Why do I butcher chickens?
Simple! I butcher chickens because …
No! Why do I butcher chickens?
Ah, the why behind the why. That’s a longer tale, and it goes back to 2009 when Matt and I quit the American Dream and packed up a 26-foot Penske to move in with his parents. Even that truck took some doing. New Life = No Stuff in my mind.
“Let’s get rid of it all!” I’d suggested in a brash moment. Of course I was thinking about the 99.9% of our hand-me-downs staged for the dumpster even before they came to us.
Matt nodded, seemingly in agreement, but then he brought up the 0.1% I’d die on – “And the table?”
Seriously – my family will bury me on my chunky World Market dining room table that somehow looks better the more Troys Boys bust it up (like yesterday, when Tommy was raking his fork across the top with his right hand while using his left to eat his pork).

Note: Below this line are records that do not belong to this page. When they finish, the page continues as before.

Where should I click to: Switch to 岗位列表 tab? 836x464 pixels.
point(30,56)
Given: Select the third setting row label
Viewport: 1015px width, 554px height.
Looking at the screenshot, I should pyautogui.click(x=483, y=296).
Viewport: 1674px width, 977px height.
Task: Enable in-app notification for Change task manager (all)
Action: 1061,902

And it’s big. Enter the 26-foot Penske.
To say we were burned is inaccurate; it’s more that we were stupid. Three years prior to The Great Penske Exodus, we’d made another from Muncie, Indiana. We were bored and not living the life on paper we’d always dreamed about, so we packed it all up … for Cleveland! … To go to law school! … To eventually earn some monies! … To live that paper life!

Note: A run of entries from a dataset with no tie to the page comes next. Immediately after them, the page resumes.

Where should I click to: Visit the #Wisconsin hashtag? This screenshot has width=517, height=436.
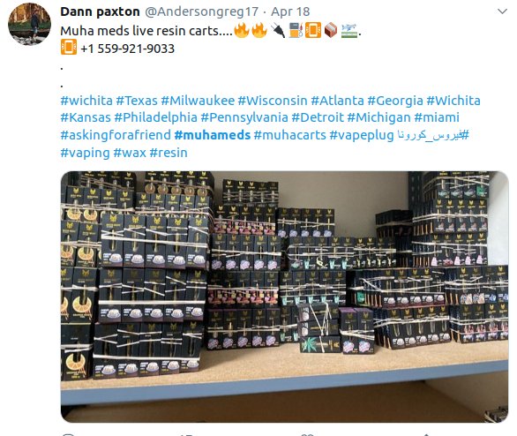click(273, 101)
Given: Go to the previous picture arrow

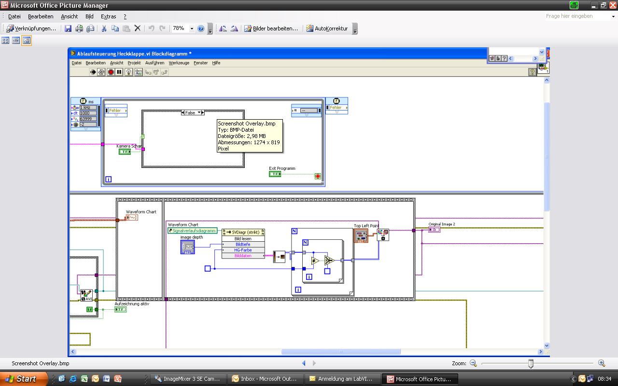Looking at the screenshot, I should [x=304, y=363].
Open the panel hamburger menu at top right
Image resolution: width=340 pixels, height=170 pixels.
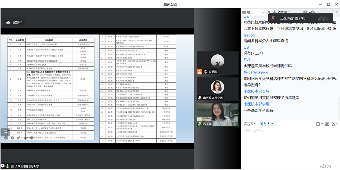click(337, 12)
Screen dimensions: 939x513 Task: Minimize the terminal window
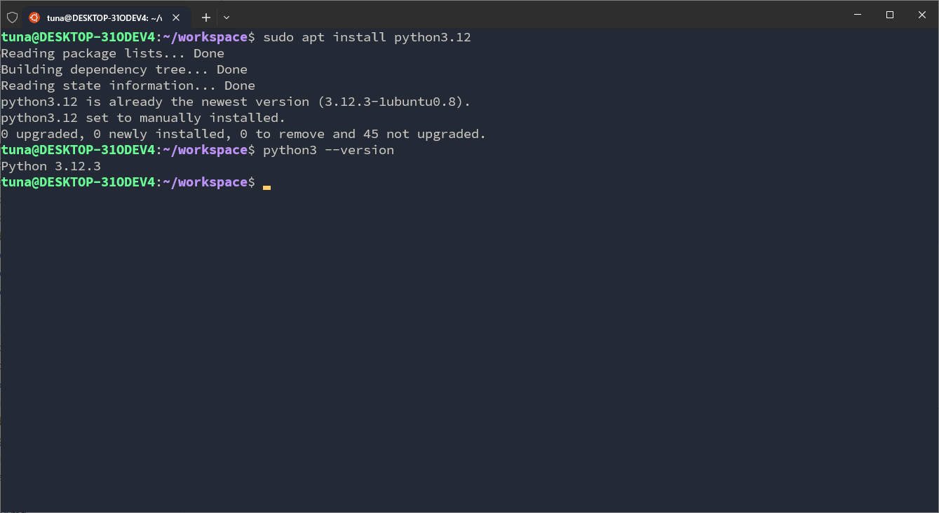coord(858,15)
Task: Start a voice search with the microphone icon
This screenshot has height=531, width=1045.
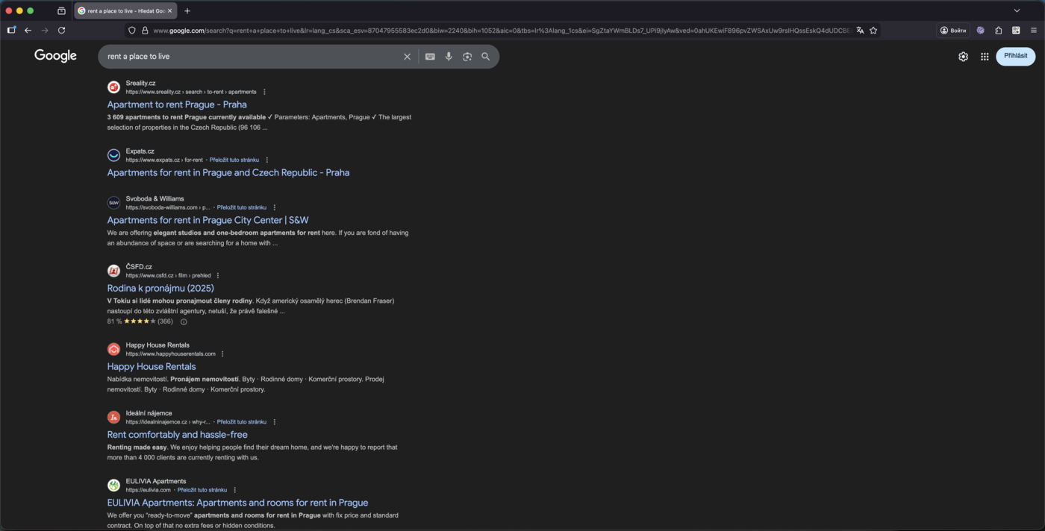Action: [449, 56]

Maybe you see a few holes in our dream plan. Snaps for you, but it took us a few years to clue into how our chosen life owned us. And when we did, we left it as fast we could pack that Penske.

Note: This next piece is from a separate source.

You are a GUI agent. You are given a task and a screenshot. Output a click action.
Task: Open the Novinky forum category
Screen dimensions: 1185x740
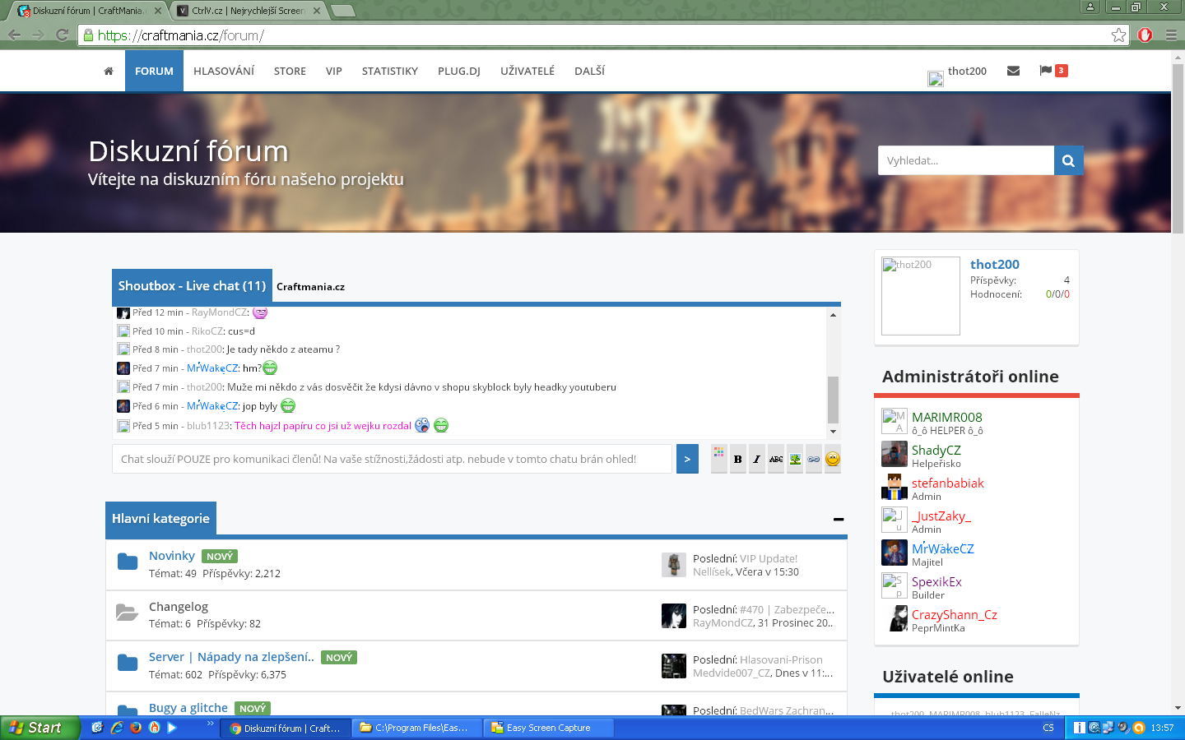[x=172, y=556]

What does this have to do with chickens?
Well. Lost dreams must eventually be replaced with others, right? Enter Matt and Beth’s Homesteading Period. More like Homesteading-Eh Period because I don’t think we ever realized this beyond a couple square-foot gardens, learning how to make bread and beer, and canning some applesauce. Baby steps in our plan to stick it to The Man by going off-the-grid, but you can see why, when folks from our church talked about butchering chickens that coming Saturday, I was there with my Wusthof paring knife, duck boots (to keep chicken guts off my feet), and straw hat (to keep chicken guts out of my hair). Dissecting was the only activity that ever interested me in science class, and I totally sunk into the act of cutting into the chicken, pulling out its innards, separating the breasts from the thighs from the drumsticks from the wings. Bird after bird. It was quite meditative, really. And at the end, I had some chicken to eat (to Matt’s disappointment. Boy wishes I’d learned how to butcher us some cows and hogs).
Fast-forward 8 years to Matt and Beth’s Adult Period. We’ve calmed down. There’s no raised garden bed at this house; we never even tried (because we always quit those gardens in July … right when the peppers and tomatoes for our homemade salsa were coming in). The boys refused to eat any of that applesauce I canned, and we’d rather buy our beer. I still make bread when I have time, which I don’t, but I find time every year to butcher those chickens. One, I own half an interest in a plucker (a modern miracle if you’ve ever plucked chickens by hand). Two, the people I butcher chickens with are the bee’s knees (and legit homesteaders).
And three? I get to laugh at myself. I don’t do it enough, but as I tighten the drawstring on my straw hat and slip on the duck boots still covered with wayward feathers from last year’s Chicken Sesh, I’m laughing about that paper plan, the dining room table that required a Penske, The Man, and the remnants of my failed frontier life … in this case chicken entrails, which make for some interesting scenes in that book I wrote.
Kidding. C’mon girls. That would be grody.